* _INPUT DATA_
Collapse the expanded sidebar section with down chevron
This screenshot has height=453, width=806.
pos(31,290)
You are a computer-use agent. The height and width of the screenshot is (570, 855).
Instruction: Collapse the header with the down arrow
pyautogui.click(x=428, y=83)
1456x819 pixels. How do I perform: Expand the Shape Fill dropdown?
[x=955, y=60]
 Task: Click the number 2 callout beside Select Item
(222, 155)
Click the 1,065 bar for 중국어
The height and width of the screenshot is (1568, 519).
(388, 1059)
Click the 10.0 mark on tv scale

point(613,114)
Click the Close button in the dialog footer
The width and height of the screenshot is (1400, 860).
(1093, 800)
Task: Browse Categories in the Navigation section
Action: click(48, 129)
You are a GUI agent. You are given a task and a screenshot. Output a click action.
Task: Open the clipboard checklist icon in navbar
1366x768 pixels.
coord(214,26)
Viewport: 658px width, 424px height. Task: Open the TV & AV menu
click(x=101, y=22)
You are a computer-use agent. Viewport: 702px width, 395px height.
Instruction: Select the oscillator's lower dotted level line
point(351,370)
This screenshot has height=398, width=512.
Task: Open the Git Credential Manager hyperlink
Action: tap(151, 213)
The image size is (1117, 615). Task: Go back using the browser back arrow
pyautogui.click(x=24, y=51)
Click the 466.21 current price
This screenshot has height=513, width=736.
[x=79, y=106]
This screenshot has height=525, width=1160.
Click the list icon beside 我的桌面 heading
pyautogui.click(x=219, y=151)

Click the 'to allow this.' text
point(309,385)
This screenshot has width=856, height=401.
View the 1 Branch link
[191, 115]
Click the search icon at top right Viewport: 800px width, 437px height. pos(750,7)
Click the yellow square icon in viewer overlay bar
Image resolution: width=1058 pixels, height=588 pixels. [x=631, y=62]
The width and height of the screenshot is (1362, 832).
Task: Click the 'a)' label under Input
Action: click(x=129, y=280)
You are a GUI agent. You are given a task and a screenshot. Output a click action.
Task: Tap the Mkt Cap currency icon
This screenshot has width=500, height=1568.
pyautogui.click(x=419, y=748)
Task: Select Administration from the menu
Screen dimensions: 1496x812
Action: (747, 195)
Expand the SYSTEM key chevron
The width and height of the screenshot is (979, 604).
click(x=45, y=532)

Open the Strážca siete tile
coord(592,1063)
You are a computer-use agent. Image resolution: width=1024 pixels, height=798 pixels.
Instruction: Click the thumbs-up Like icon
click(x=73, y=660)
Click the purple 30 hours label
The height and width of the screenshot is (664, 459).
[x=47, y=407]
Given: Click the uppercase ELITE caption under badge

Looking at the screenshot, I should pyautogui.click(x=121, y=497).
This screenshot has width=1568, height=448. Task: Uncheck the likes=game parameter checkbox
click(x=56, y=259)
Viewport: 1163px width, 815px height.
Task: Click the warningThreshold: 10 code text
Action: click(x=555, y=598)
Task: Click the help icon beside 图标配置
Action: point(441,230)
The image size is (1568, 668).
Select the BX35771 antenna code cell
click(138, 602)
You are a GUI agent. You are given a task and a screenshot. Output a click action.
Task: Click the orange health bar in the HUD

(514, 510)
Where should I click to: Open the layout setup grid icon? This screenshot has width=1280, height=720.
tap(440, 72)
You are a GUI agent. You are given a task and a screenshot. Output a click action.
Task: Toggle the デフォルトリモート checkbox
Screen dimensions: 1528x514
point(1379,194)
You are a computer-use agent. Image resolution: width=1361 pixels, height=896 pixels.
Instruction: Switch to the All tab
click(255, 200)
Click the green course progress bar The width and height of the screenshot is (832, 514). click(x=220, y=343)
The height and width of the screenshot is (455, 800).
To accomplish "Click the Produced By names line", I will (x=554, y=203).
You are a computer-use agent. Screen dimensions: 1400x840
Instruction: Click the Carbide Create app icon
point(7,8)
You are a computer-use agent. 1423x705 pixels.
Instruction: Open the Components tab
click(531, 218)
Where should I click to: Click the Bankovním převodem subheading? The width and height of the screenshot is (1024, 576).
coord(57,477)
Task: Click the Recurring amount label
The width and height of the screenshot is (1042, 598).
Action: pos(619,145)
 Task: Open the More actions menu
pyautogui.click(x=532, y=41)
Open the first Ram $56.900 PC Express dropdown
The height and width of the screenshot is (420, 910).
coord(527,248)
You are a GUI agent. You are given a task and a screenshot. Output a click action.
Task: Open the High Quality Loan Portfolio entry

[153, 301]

* _TASK OBJECTIVE_
Lay out these lines as a numbered list, leaving out the blank ones.

* _WRITTEN RESPONSE_
1. Collapse the expanded sidebar section with down chevron
2. This screenshot has height=453, width=806.
3. pos(31,290)
4. You are a computer-use agent. The height and width of the screenshot is (570, 855).
5. Instruction: Collapse the header with the down arrow
6. pyautogui.click(x=428, y=83)
7. 1456x819 pixels. How do I perform: Expand the Shape Fill dropdown?
8. [x=955, y=60]
9.  Task: Click the number 2 callout beside Select Item
10. (222, 155)
11. Click the 1,065 bar for 중국어
12. The height and width of the screenshot is (1568, 519).
13. (388, 1059)
14. Click the 10.0 mark on tv scale
15. point(613,114)
16. Click the Close button in the dialog footer
17. The width and height of the screenshot is (1400, 860).
18. (1093, 800)
19. Task: Browse Categories in the Navigation section
20. Action: click(48, 129)
21. You are a GUI agent. You are given a task and a screenshot. Output a click action.
22. Task: Open the clipboard checklist icon in navbar
23. 1366x768 pixels.
24. coord(214,26)
25. Viewport: 658px width, 424px height. Task: Open the TV & AV menu
26. click(x=101, y=22)
27. You are a computer-use agent. Viewport: 702px width, 395px height.
28. Instruction: Select the oscillator's lower dotted level line
29. point(351,370)
30. This screenshot has height=398, width=512.
31. Task: Open the Git Credential Manager hyperlink
32. Action: tap(151, 213)
33. The image size is (1117, 615). Task: Go back using the browser back arrow
34. pyautogui.click(x=24, y=51)
35. Click the 466.21 current price
36. This screenshot has height=513, width=736.
37. [x=79, y=106]
38. This screenshot has height=525, width=1160.
39. Click the list icon beside 我的桌面 heading
40. pyautogui.click(x=219, y=151)
41. Click the 'to allow this.' text
42. point(309,385)
43. This screenshot has width=856, height=401.
44. View the 1 Branch link
45. [191, 115]
46. Click the search icon at top right Viewport: 800px width, 437px height. pos(750,7)
47. Click the yellow square icon in viewer overlay bar
48. Image resolution: width=1058 pixels, height=588 pixels. [x=631, y=62]
49. The width and height of the screenshot is (1362, 832).
50. Task: Click the 'a)' label under Input
51. Action: click(x=129, y=280)
52. You are a GUI agent. You are given a task and a screenshot. Output a click action.
53. Task: Tap the Mkt Cap currency icon
54. This screenshot has width=500, height=1568.
55. pyautogui.click(x=419, y=748)
56. Task: Select Administration from the menu
57. Screen dimensions: 1496x812
58. Action: (747, 195)
59. Expand the SYSTEM key chevron
60. The width and height of the screenshot is (979, 604).
61. click(x=45, y=532)
62. Open the Strážca siete tile
63. coord(592,1063)
64. You are a computer-use agent. Image resolution: width=1024 pixels, height=798 pixels.
65. Instruction: Click the thumbs-up Like icon
66. click(x=73, y=660)
67. Click the purple 30 hours label
68. The height and width of the screenshot is (664, 459).
69. [x=47, y=407]
70. Given: Click the uppercase ELITE caption under badge
71. Looking at the screenshot, I should pyautogui.click(x=121, y=497).
72. This screenshot has width=1568, height=448. Task: Uncheck the likes=game parameter checkbox
73. click(x=56, y=259)
74. Viewport: 1163px width, 815px height.
75. Task: Click the warningThreshold: 10 code text
76. Action: click(x=555, y=598)
77. Task: Click the help icon beside 图标配置
78. Action: point(441,230)
79. The image size is (1568, 668).
80. Select the BX35771 antenna code cell
81. click(138, 602)
82. You are a GUI agent. You are given a task and a screenshot. Output a click action.
83. Task: Click the orange health bar in the HUD
84. (514, 510)
85. Where should I click to: Open the layout setup grid icon? This screenshot has width=1280, height=720.
86. tap(440, 72)
87. You are a GUI agent. You are given a task and a screenshot. Output a click action.
88. Task: Toggle the デフォルトリモート checkbox
89. Screen dimensions: 1528x514
90. point(1379,194)
91. You are a computer-use agent. Image resolution: width=1361 pixels, height=896 pixels.
92. Instruction: Switch to the All tab
93. click(255, 200)
94. Click the green course progress bar The width and height of the screenshot is (832, 514). click(x=220, y=343)
95. The height and width of the screenshot is (455, 800).
96. To accomplish "Click the Produced By names line", I will (x=554, y=203).
97. You are a computer-use agent. Screen dimensions: 1400x840
98. Instruction: Click the Carbide Create app icon
99. point(7,8)
100. You are a computer-use agent. 1423x705 pixels.
101. Instruction: Open the Components tab
102. click(531, 218)
103. Where should I click to: Click the Bankovním převodem subheading? The width and height of the screenshot is (1024, 576).
104. coord(57,477)
105. Task: Click the Recurring amount label
106. The width and height of the screenshot is (1042, 598).
107. Action: pos(619,145)
108.  Task: Open the More actions menu
109. pyautogui.click(x=532, y=41)
110. Open the first Ram $56.900 PC Express dropdown
111. The height and width of the screenshot is (420, 910).
112. coord(527,248)
113. You are a GUI agent. You are given a task and a screenshot. Output a click action.
114. Task: Open the High Quality Loan Portfolio entry
115. [153, 301]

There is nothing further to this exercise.